(Material provided begins)
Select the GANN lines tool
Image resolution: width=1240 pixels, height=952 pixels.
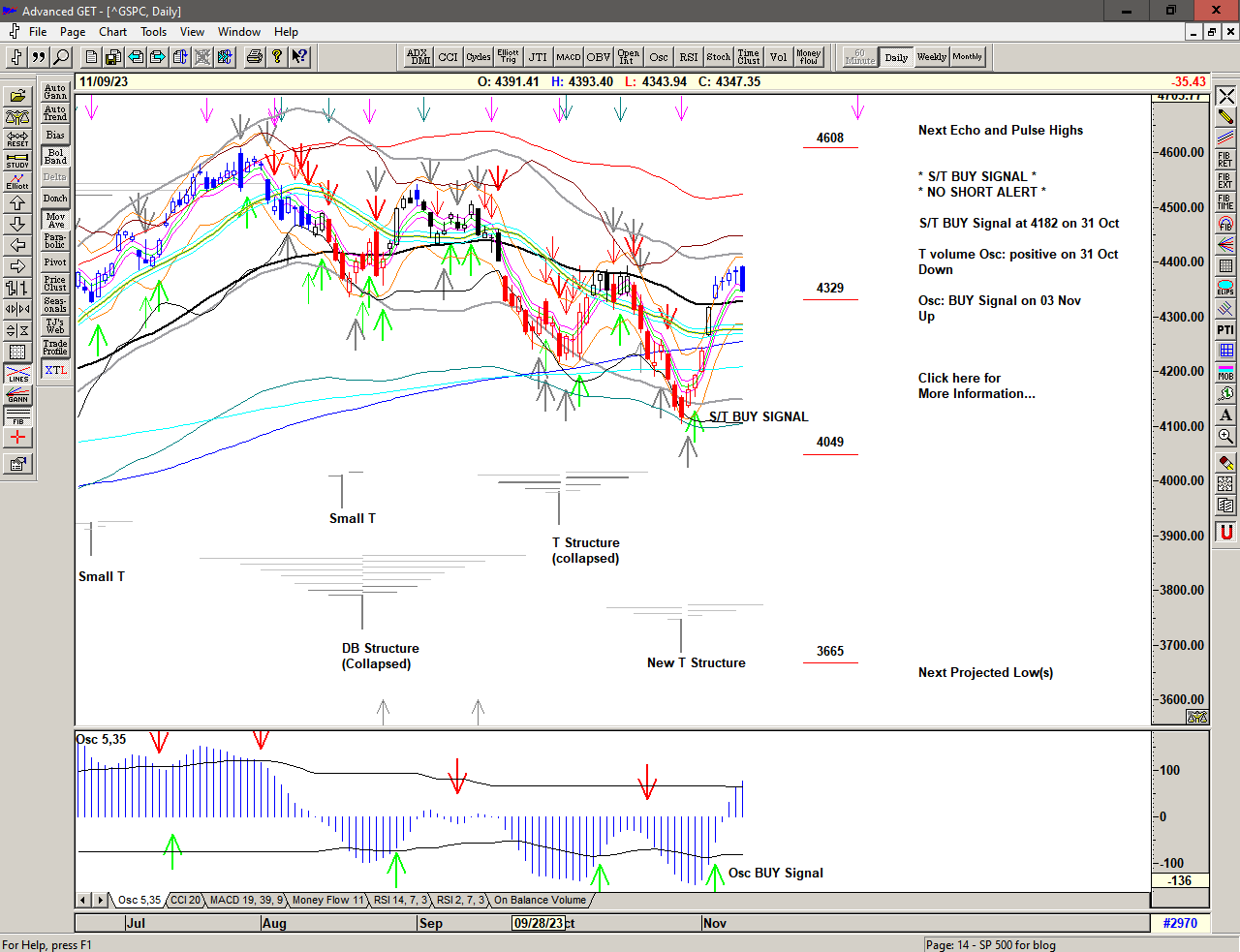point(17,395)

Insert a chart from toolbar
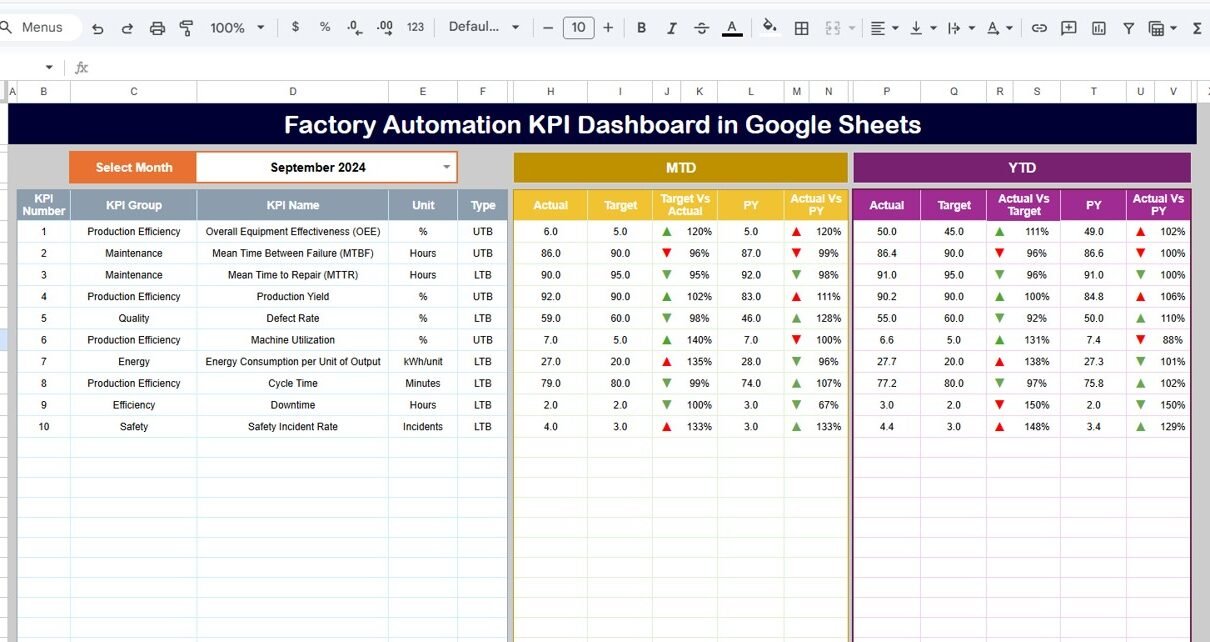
(Material provided ends)
(Material provided begins)
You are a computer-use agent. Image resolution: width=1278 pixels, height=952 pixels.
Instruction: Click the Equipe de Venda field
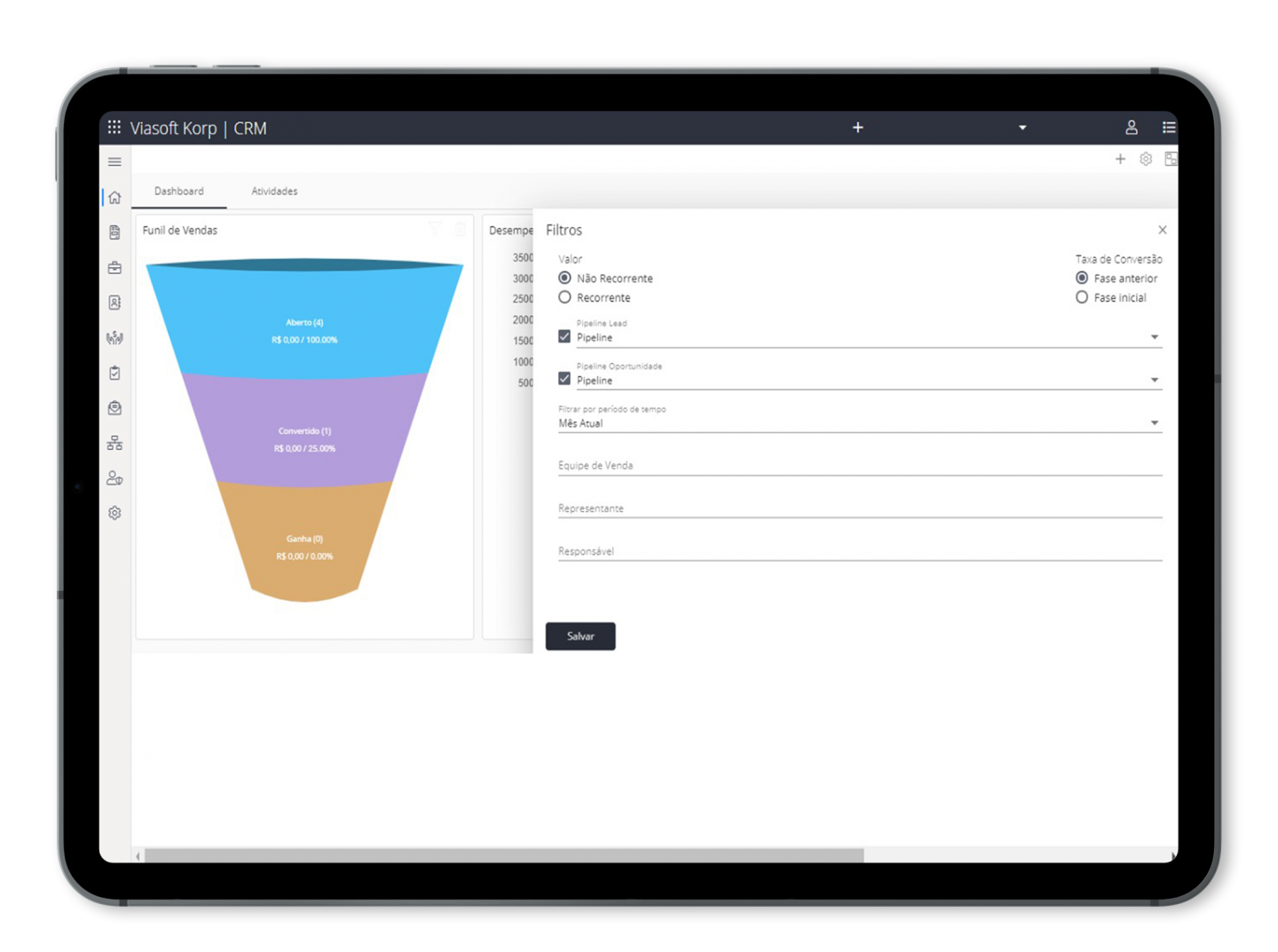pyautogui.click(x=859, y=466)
(Material provided ends)
**Your instructions**
Copy only these lines from the records above, exactly: the one with "Select the GANN lines tool", the one with "Insert a chart from toolbar", and those between. Skip the pictures.

**Exercise response**
Select the GANN lines tool
Image resolution: width=1240 pixels, height=952 pixels.
point(17,395)

Insert a chart from toolbar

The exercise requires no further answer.